-- TASK INSTRUCTIONS --
With pictures excluded, copy word for word the lines in the data below from the line containing "The image size is (551, 1568)." through the line containing "Screen dimensions: 680x596".

-- PROVIDED MATERIAL --
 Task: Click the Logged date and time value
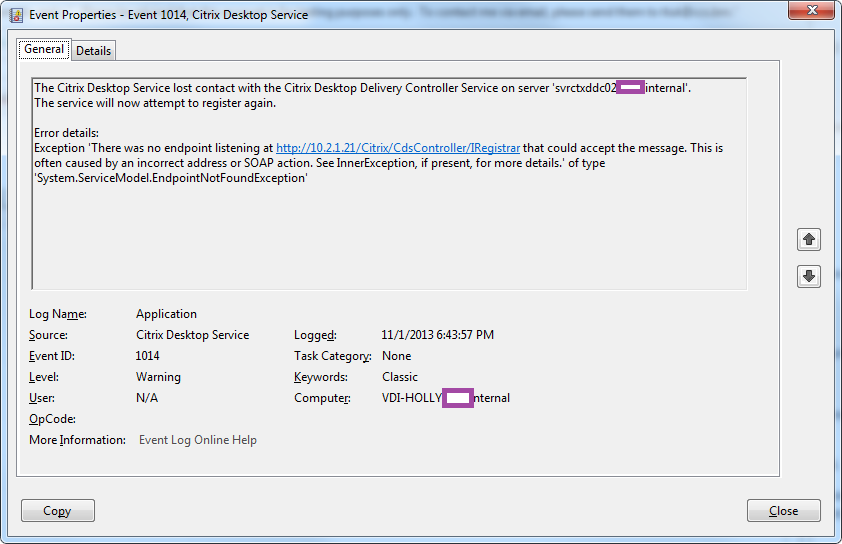coord(437,335)
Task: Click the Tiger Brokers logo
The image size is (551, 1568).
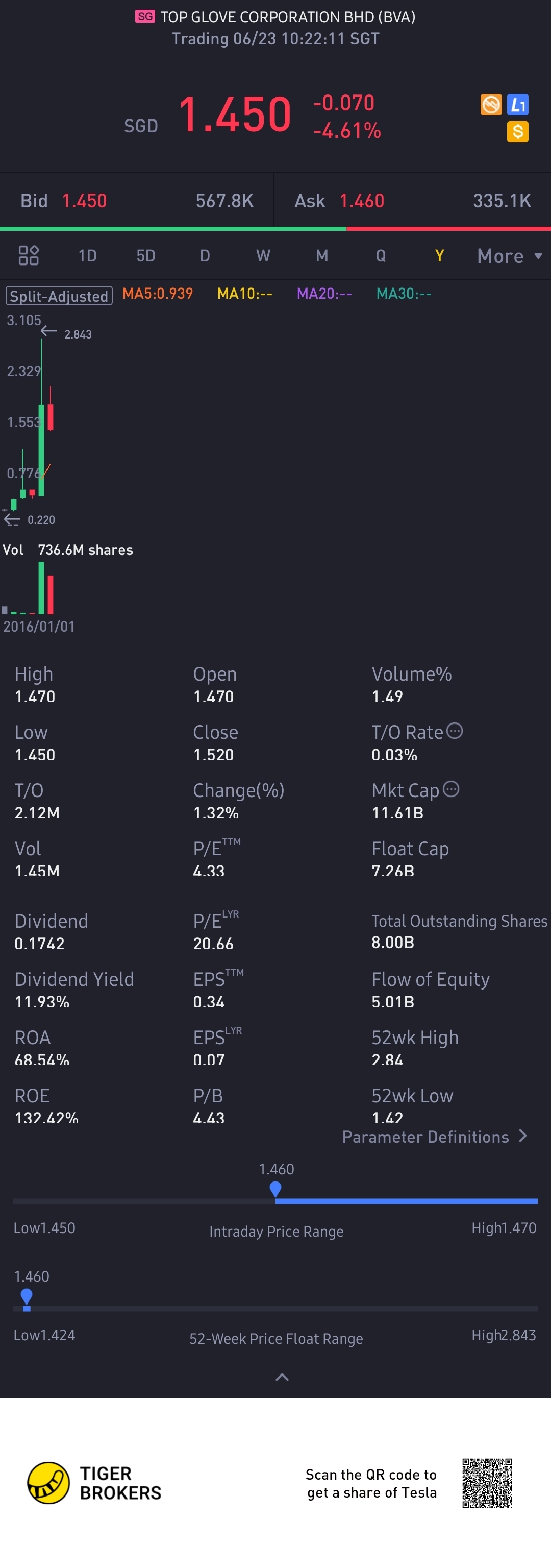Action: pos(48,1483)
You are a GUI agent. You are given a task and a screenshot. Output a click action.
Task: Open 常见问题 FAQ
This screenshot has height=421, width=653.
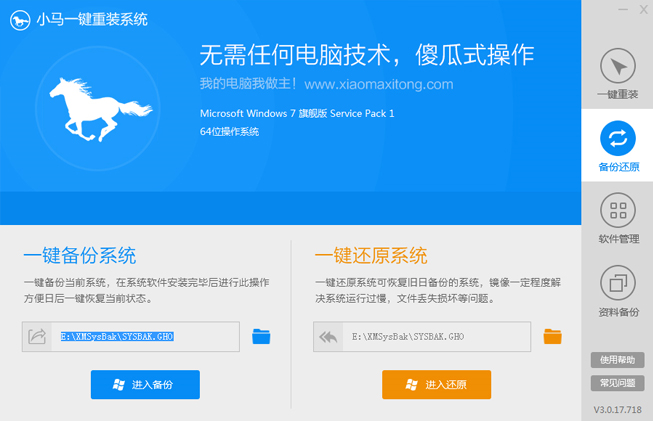[x=615, y=383]
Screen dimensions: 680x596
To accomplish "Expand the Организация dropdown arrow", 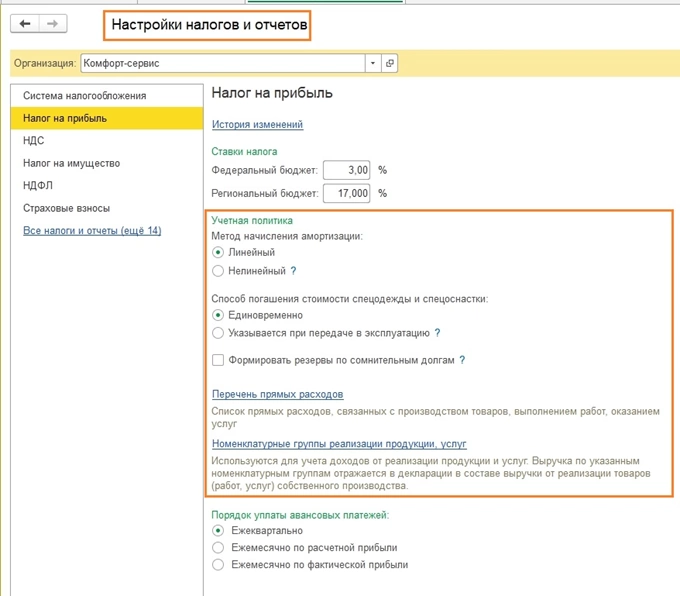I will click(x=373, y=63).
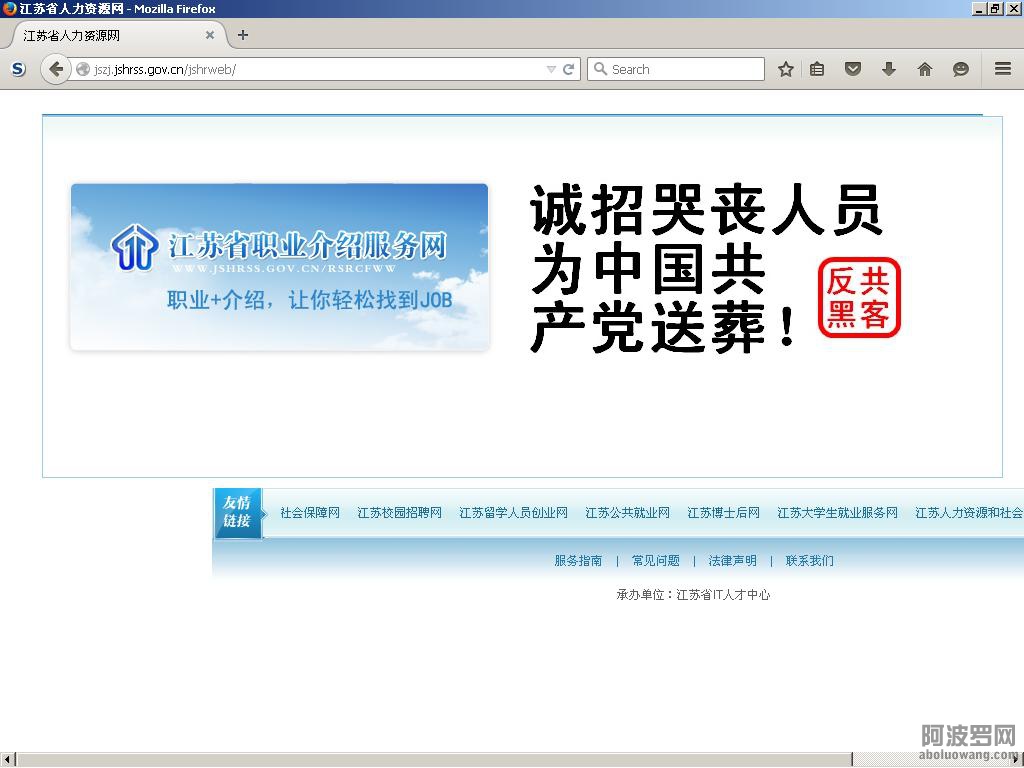Go back using the browser back arrow

(56, 69)
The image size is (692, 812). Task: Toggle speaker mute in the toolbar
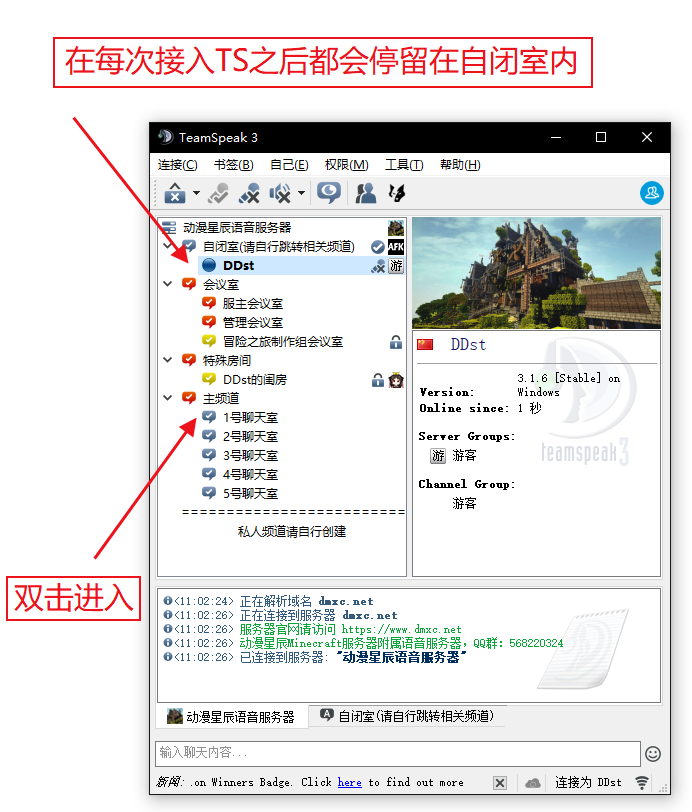280,193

-- EXERCISE ANSWER --
The image size is (551, 1568).
Action: pos(48,1483)
You are a GUI agent. You are given a task and a screenshot. Output a click action.
Task: Open 常见问题 FAQ
This screenshot has height=421, width=653.
[x=615, y=383]
Screen dimensions: 680x596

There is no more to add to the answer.